Jet plans to move US administrative base to San Francisco

Jet plans to move US administrative base to San Francisco

Mumbai: Private carrier Jet Airways (India) Ltd is planning to shift its US administrative office from New York to San Francisco even as it plans to start services to San Francisco via Shanghai from Mumbai in the next three months and rival Kingfisher Airlines Ltd begins groundwork to start non-stop operations to San Francisco by mid-2008.

Jet Airways currently operates daily flights to New York from Mumbai and Delhi via Brussels.

The overseas administrative offices of an airline co-ordinates various functions such as marketing, sales and accounting.

“Our New York office would remain there. But some of the key administrative and account staff will shift to a new San Francisco office, which will be finalized in two months," said a senior Jet Airways executive, who did not want to be identified.

The idea is to have a better administrative control as the airline plans to launch its Mumbai-San Francisco flight, added the executive. Though the airline has not secured necessary approvals to start Shanghai flights, the same executive said that “it will come through shortly."

Victoriano P. Dunca, a Jet Airways director, will closely monitor the administrative office in San Francisco.

Billionaire Vijay Mallya, whose UB Group has promoted Kingfisher Airlines, has said that his airline aims to fly non-stop from Bangalore and Mumbai to San Francisco initially.

An industry analyst, who did not want to be named, pointed out that Jet’s move could be to pre-empt Mallya.

“Moving administrative office would be a sensible strategy for Jet Airways not only to strengthen its base but also save cost compared with New York. Mallya has strong presence in San Francisco and would be more with non-stop flights coming in," added the analyst.

The Jet Airways senior executive denied that the new California office was a reaction to Kingfisher’s plans.

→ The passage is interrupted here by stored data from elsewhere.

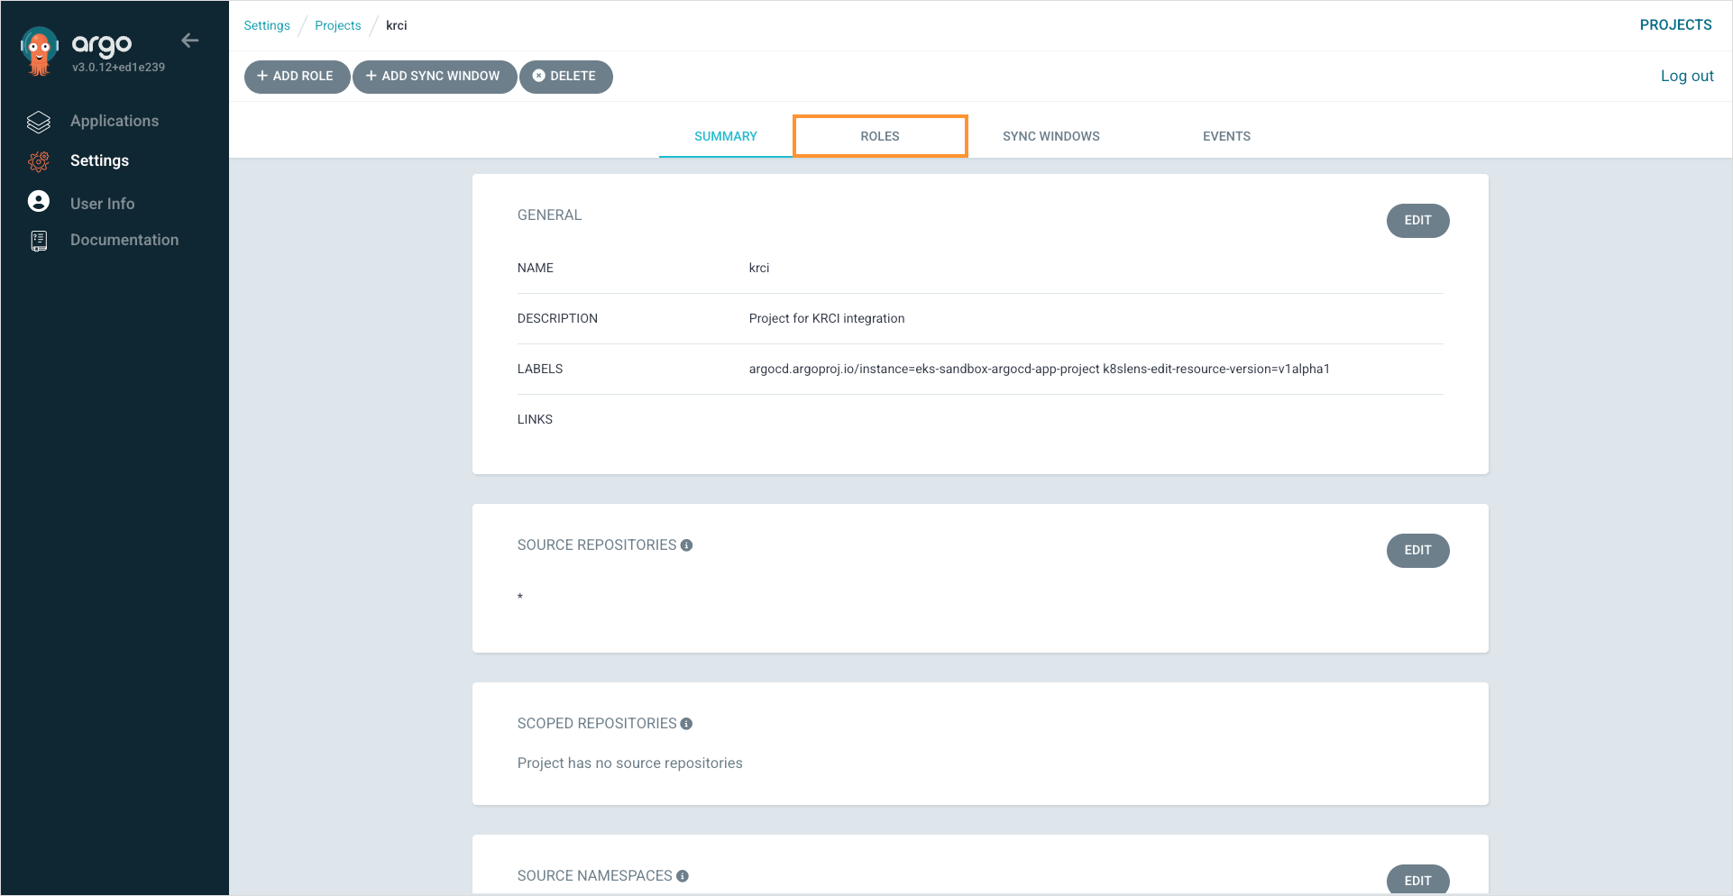View the EVENTS tab
This screenshot has height=896, width=1733.
(x=1226, y=135)
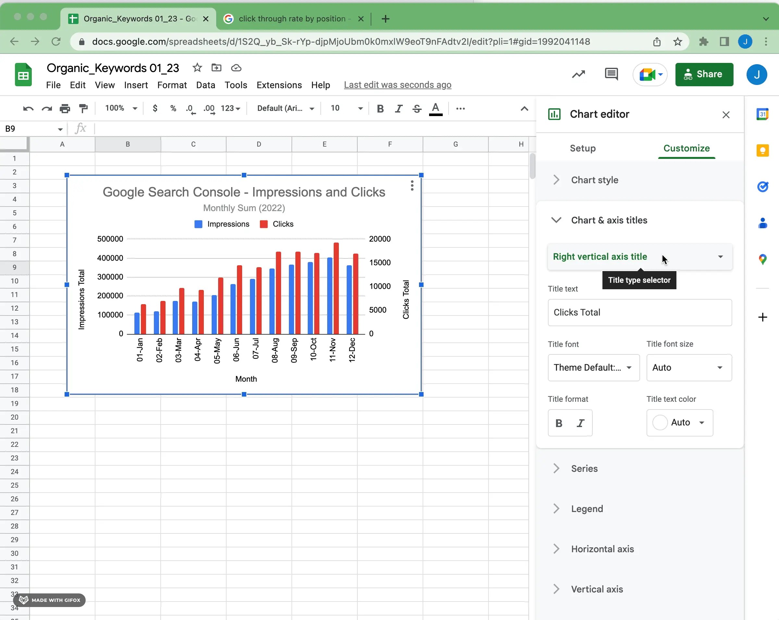The height and width of the screenshot is (620, 779).
Task: Toggle strikethrough in the toolbar
Action: coord(417,108)
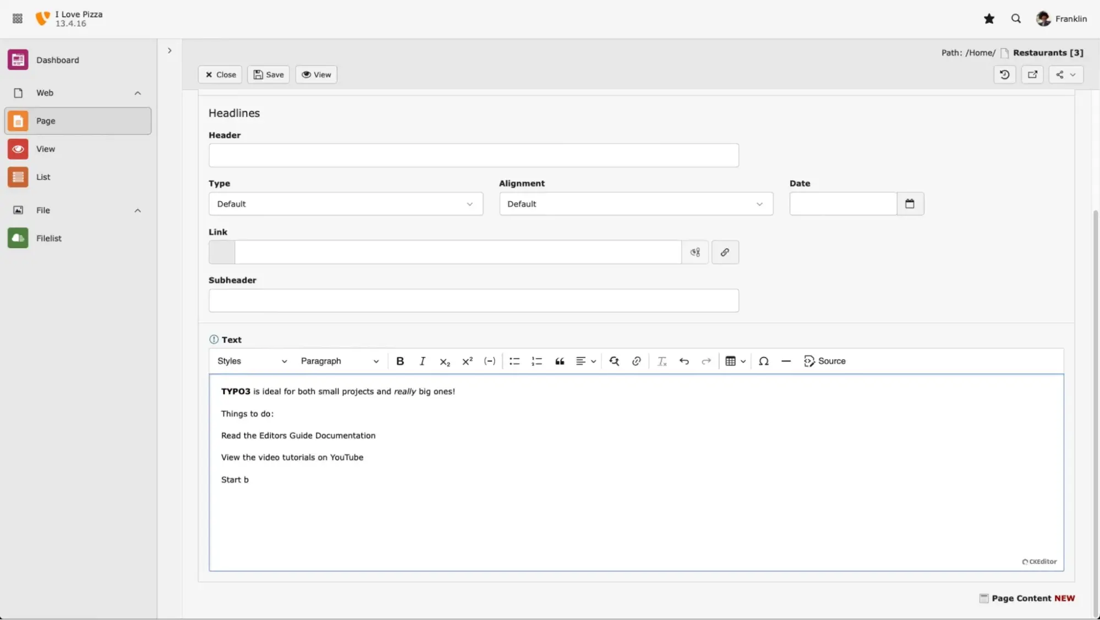Open the page history via clock-arrow icon
This screenshot has height=620, width=1100.
point(1004,74)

Kingfisher Airlines is not eligible to fly international routes yet as the current civil aviation rules do not allow an airline with less than five years’ domestic operations to fly overseas and a proposal to dilute that rules is still pending with a group of ministers. But the airline’s parent owns a 46% ownership in Deccan Aviation Ltd, which runs low cost carrier Deccan, and this could potentially allow it to fly overseas in the middle of next year, when the unit would have completed five years of domestic flying.

Kingfisher, under Deccan’s rights, has sought government permission to fly to the US, the UK, Germany, Canada, Switzerland, South Africa, China, Australia, Thailand, Malaysia, Nepal, Sri Lanka as well as some West Asian countries.